JOBS:
**a)** Answer these questions about the passage on ADT derivatives, one answer per line, marked the same way:
(i) What charge carrier mobilities do the derivatives exhibit in spin-coated thin-film transistors?
(ii) At what wavelength was the continuous wave excitation carried out?
(iii) What fluorescence quantum yield was observed in ADT solutions in toluene?
**b)** From the passage on ADT derivatives, extract the stretch from "in spin-coated thin-film" through "on the dopant.", copied word for word.

QUOTED PASSAGE:
These ADT derivatives are high-performance solution-processable novel
materials, which exhibit charge carrier mobilities of over 1.5 cm2/(Vs)
in spin-coated thin-film transistors.
Our
studies identified that ADT derivatives exhibit fast carrier photogeneration
(<30 ps, limited by time resolution of our setup) under a 100-fs 400-nm
laser pulse-excitation (Fig.1(b)) and long carrier lifetimes that allowed us to
observe hole transport even at microseconds after 100-fs photoexcitation
(Fig.1(c)). In addition, strong photoresponse, with current densities over 100
mA/cm2 at 0.4 mW/cm2, was observed under continuous wave
(cw) excitation at 532 nm. Moreover, we demonstrated that by doping of ADT
derivatives with other ADT derivatives, C60, Pc, or DCDHF, photoexcited
charge carrier dynamics can be manipulated on different time scales. For
example, enhancement of amplitude of the transient photocurrent, as well as
speeding up or slowing down of the transient photocurrent decay in Fig. 1(b)
can be achieved, depending on the dopant.
Strong
fluorescence was observed in ADT solutions in toluene and in thin films, with
quantum yields of over 70% and over 25%, respectively. Fluorescence spectra of
thin films were strongly dependent on the molecular packing: while ADT-TIPS-F
and ADT-TES-F derivatives had identical spectra in toluene solution, thin-film
spectra were considerably different, due to differences in crystal structures
assumed by these molecules in the solid state. In thin films, but not in
solution, fluorescence quantum yield was strongly temperature dependent
(Fig.2(a)), which highlights sensitivity of fluorescence emission of ADT
derivatives to intermolecular interactions and changes in the environment.

DATASET SECTION:
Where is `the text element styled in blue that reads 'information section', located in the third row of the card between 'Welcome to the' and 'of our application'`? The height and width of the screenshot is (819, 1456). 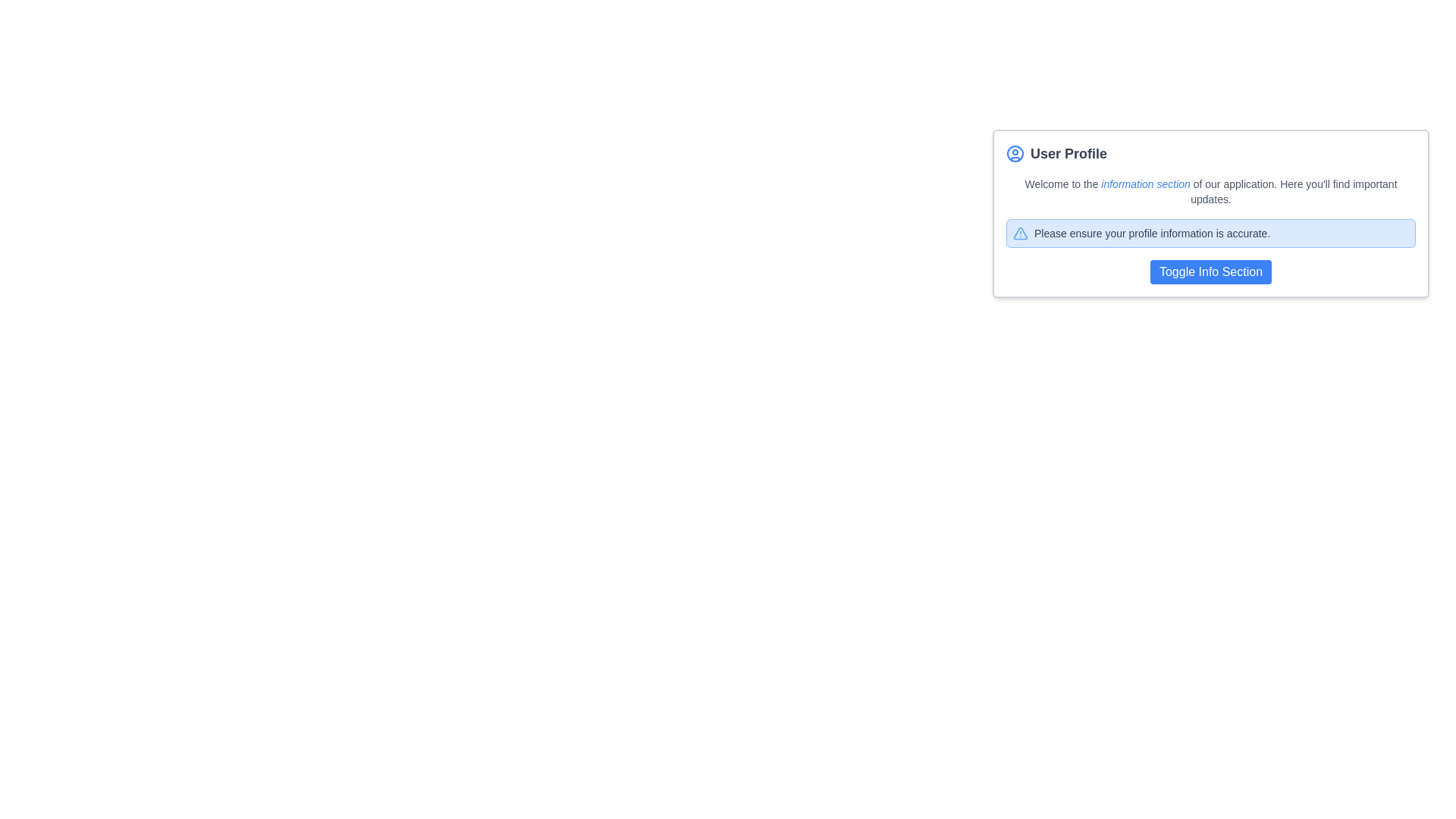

ANSWERS BELOW:
**a)**
(i) Over 1.5 cm2/(Vs).
(ii) 532 nm.
(iii) Over 70%.

**b)**
in spin-coated thin-film transistors.
Our
studies identified that ADT derivatives exhibit fast carrier photogeneration
(<30 ps, limited by time resolution of our setup) under a 100-fs 400-nm
laser pulse-excitation (Fig.1(b)) and long carrier lifetimes that allowed us to
observe hole transport even at microseconds after 100-fs photoexcitation
(Fig.1(c)). In addition, strong photoresponse, with current densities over 100
mA/cm2 at 0.4 mW/cm2, was observed under continuous wave
(cw) excitation at 532 nm. Moreover, we demonstrated that by doping of ADT
derivatives with other ADT derivatives, C60, Pc, or DCDHF, photoexcited
charge carrier dynamics can be manipulated on different time scales. For
example, enhancement of amplitude of the transient photocurrent, as well as
speeding up or slowing down of the transient photocurrent decay in Fig. 1(b)
can be achieved, depending on the dopant.